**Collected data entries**
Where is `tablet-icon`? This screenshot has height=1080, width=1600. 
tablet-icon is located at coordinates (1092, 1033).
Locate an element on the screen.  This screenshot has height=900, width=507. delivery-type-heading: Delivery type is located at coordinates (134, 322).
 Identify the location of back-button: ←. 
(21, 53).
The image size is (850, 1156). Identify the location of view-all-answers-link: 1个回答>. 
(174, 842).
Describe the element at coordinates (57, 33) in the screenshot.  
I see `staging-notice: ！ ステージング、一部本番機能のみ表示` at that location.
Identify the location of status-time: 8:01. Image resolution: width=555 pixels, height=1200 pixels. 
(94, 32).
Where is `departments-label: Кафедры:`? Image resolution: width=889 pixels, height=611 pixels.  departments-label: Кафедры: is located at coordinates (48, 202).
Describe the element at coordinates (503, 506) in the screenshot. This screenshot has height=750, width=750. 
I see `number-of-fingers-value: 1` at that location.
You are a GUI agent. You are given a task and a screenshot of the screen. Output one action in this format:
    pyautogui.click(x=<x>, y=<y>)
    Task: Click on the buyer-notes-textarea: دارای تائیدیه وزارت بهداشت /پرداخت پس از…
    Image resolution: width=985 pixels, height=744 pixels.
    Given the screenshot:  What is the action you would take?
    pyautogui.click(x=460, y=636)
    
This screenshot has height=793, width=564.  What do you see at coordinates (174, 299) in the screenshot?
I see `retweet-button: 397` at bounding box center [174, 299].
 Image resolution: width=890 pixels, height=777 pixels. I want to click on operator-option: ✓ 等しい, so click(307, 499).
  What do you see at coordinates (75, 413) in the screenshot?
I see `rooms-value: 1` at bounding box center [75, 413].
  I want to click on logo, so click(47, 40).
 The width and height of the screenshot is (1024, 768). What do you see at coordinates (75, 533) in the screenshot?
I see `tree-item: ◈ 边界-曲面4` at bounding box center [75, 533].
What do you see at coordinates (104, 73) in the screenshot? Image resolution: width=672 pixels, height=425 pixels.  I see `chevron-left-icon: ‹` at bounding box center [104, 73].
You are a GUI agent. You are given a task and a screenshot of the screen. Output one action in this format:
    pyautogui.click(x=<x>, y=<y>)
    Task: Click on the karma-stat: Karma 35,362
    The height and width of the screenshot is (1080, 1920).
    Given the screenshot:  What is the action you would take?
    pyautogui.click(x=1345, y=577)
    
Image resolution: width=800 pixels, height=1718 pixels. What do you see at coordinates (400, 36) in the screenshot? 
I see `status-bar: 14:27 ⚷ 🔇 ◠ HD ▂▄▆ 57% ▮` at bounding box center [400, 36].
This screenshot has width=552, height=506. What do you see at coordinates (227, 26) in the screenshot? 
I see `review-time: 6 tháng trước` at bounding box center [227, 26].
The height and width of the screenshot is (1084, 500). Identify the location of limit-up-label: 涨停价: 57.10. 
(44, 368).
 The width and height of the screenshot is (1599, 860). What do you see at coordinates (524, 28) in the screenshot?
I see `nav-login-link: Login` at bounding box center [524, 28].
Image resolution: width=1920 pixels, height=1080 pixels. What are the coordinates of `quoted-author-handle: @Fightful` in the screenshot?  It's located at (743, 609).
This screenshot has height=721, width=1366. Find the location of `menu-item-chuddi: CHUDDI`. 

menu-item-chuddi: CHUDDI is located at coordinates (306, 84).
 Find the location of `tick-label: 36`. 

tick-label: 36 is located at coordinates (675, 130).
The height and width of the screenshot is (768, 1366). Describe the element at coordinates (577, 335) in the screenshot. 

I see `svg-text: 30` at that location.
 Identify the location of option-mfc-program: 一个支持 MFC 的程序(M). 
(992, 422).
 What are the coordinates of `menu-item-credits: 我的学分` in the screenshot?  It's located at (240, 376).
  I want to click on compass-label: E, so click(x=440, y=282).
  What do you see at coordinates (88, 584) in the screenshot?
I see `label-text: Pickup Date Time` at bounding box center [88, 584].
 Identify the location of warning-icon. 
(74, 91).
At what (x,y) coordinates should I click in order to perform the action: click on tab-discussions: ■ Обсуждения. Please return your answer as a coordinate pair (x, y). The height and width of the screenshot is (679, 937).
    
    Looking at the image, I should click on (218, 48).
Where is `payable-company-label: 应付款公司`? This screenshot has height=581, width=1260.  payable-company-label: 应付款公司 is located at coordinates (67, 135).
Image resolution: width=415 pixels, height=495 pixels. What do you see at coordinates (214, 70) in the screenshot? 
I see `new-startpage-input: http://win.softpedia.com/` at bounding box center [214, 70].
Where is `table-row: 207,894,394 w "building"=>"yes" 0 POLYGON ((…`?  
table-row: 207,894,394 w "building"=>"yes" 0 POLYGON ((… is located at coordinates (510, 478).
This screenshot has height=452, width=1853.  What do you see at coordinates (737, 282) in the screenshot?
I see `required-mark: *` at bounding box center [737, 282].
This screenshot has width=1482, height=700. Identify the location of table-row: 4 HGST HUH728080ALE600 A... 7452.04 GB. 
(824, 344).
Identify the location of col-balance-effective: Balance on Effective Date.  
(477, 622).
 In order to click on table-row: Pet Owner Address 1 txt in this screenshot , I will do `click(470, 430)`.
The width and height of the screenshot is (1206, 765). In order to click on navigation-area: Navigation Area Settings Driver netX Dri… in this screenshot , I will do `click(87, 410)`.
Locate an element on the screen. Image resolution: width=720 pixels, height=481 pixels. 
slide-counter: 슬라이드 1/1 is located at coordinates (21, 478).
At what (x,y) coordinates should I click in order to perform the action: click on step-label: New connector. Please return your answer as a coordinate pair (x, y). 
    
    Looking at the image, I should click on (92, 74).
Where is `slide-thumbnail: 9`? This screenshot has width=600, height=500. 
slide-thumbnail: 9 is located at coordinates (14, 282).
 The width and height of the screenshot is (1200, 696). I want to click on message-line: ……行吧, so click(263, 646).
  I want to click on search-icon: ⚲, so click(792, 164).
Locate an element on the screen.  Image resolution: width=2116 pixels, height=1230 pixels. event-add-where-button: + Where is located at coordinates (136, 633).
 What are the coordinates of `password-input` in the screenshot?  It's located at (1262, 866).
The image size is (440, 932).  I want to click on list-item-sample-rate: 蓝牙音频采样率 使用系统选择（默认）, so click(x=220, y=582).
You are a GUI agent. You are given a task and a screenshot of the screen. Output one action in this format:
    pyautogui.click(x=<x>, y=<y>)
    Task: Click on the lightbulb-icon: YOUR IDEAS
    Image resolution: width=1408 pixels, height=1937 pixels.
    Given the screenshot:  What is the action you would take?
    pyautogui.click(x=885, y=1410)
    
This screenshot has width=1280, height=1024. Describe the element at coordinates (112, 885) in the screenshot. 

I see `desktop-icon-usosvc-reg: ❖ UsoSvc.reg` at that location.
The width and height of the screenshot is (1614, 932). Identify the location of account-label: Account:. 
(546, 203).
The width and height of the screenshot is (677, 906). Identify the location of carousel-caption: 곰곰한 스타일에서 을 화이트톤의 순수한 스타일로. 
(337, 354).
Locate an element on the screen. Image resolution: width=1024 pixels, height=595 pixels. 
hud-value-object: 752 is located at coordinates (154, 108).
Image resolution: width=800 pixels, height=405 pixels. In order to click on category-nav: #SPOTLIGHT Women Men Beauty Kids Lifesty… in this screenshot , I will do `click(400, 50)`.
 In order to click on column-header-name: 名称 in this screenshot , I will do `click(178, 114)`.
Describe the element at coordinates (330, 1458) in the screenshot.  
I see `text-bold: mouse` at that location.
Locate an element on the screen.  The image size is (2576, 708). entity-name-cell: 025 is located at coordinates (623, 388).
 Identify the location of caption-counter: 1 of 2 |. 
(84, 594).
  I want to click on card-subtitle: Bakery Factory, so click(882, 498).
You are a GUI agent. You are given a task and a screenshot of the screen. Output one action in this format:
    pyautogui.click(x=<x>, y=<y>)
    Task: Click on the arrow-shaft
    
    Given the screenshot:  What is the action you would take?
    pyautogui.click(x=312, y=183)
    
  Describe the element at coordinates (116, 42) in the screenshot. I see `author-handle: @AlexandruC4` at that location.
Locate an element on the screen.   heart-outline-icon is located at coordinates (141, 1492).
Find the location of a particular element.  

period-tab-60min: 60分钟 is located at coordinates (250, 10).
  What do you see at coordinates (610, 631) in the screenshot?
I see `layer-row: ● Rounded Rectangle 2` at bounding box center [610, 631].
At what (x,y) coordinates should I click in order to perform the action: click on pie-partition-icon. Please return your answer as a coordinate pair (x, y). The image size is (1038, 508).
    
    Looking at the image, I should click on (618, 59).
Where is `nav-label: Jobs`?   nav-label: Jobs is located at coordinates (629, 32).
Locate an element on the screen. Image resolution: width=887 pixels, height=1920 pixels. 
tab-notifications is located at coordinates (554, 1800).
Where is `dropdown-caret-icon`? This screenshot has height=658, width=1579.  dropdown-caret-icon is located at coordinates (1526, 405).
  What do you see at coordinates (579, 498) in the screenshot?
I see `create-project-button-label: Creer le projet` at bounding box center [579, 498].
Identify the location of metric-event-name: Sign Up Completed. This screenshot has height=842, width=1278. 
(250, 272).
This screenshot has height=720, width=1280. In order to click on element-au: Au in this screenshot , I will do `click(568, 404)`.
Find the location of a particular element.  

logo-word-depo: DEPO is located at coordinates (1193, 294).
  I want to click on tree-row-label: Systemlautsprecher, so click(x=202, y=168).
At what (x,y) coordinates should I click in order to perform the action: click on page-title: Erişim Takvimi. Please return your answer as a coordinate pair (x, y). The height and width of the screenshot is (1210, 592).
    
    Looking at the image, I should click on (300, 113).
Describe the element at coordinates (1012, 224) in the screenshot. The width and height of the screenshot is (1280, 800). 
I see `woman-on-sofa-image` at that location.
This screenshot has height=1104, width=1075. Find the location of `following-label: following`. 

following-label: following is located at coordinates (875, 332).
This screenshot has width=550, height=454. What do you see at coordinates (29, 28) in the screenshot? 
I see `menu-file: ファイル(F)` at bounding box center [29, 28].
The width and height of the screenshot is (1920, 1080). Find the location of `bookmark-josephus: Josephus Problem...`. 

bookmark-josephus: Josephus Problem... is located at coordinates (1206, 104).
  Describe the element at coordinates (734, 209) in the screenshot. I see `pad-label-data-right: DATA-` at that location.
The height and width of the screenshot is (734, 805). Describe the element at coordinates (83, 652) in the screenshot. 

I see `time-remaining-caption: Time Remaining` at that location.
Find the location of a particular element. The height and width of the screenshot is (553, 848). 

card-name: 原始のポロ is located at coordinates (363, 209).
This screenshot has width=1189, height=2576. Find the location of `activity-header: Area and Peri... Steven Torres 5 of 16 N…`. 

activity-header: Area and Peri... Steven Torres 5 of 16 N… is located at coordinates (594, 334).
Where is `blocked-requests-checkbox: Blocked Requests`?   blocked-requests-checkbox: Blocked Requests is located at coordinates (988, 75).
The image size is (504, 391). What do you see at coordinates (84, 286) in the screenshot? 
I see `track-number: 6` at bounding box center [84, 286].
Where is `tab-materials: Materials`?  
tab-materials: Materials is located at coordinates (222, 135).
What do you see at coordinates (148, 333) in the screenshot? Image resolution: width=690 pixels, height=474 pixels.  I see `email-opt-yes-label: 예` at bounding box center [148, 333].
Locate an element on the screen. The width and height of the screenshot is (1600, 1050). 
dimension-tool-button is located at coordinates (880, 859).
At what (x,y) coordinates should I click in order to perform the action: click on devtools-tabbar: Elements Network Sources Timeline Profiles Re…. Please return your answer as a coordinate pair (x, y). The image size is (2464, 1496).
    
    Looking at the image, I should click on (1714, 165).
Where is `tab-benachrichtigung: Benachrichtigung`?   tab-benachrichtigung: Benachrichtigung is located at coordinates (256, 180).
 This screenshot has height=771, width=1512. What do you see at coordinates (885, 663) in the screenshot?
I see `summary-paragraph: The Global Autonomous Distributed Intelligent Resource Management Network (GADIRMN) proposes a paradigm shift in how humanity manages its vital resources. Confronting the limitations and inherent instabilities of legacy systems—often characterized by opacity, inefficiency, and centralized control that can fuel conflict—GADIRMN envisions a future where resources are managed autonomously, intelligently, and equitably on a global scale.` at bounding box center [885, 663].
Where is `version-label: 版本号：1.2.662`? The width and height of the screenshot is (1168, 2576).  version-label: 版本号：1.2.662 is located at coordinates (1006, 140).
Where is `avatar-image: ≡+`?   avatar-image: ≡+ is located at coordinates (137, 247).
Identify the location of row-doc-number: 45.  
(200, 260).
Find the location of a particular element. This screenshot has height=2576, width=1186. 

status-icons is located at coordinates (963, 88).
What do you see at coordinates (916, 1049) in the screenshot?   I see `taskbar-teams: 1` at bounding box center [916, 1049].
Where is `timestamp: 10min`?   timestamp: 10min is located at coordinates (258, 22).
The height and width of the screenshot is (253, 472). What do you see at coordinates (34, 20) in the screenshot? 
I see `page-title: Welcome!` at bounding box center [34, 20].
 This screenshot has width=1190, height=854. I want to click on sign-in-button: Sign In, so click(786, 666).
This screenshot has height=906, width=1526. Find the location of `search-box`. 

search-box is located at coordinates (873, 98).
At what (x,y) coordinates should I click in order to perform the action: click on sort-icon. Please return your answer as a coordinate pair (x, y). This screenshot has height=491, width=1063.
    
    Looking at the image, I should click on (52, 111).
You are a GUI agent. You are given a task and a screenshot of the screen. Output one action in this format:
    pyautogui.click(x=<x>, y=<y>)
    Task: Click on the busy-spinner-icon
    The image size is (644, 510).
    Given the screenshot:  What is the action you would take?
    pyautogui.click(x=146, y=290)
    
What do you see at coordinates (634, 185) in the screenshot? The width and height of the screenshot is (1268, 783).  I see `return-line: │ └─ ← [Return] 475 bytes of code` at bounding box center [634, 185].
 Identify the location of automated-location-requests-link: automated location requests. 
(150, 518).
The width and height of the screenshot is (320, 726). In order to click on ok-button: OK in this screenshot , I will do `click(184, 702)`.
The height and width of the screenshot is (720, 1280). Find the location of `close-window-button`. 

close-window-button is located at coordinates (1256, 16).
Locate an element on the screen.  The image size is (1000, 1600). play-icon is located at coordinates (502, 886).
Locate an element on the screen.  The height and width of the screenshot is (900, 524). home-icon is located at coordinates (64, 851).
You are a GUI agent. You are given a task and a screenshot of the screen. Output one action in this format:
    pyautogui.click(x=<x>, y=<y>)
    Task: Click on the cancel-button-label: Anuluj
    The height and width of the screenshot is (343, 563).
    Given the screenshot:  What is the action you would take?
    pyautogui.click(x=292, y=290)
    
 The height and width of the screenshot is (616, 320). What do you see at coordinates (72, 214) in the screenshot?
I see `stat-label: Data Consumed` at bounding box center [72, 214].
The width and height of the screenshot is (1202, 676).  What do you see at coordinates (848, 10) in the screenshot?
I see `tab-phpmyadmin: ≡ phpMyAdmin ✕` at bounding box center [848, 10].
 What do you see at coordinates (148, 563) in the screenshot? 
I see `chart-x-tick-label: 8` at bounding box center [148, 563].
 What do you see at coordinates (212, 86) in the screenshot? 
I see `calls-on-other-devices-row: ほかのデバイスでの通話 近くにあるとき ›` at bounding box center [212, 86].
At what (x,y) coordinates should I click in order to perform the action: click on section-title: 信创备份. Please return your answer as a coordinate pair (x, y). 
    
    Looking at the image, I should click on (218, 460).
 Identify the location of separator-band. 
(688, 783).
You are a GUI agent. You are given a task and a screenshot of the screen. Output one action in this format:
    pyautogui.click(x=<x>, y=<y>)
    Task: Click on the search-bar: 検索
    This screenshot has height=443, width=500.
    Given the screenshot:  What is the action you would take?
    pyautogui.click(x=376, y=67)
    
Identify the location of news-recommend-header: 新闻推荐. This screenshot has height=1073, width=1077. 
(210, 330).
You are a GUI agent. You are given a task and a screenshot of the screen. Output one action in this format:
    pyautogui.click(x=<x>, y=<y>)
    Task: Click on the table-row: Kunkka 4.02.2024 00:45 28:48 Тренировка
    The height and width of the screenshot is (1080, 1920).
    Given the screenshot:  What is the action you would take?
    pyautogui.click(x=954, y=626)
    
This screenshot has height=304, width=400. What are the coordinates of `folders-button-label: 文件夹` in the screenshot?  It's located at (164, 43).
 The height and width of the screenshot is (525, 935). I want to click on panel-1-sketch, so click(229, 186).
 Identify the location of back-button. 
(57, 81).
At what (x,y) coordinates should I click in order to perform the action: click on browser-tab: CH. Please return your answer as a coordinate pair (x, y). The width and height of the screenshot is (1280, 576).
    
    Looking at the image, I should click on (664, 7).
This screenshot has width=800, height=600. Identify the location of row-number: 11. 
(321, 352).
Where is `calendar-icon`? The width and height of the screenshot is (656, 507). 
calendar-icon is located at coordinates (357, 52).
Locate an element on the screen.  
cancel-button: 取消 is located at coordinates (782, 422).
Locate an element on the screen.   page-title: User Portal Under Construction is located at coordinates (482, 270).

**WHAT THE TASK REQUIRES**
Format the lines starting at the one containing "The width and height of the screenshot is (1920, 1080)." and ending at the one containing "Describe the element at coordinates (734, 209)" as a JSON list of strings, one string per line and with blank lines omitted.

**RESPONSE TO THE TASK**
[
  "The width and height of the screenshot is (1920, 1080). Find the location of `bookmark-josephus: Josephus Problem...`. ",
  "bookmark-josephus: Josephus Problem... is located at coordinates (1206, 104).",
  "  Describe the element at coordinates (734, 209) in the screenshot. I see `pad-label-data-right: DATA-` at that location."
]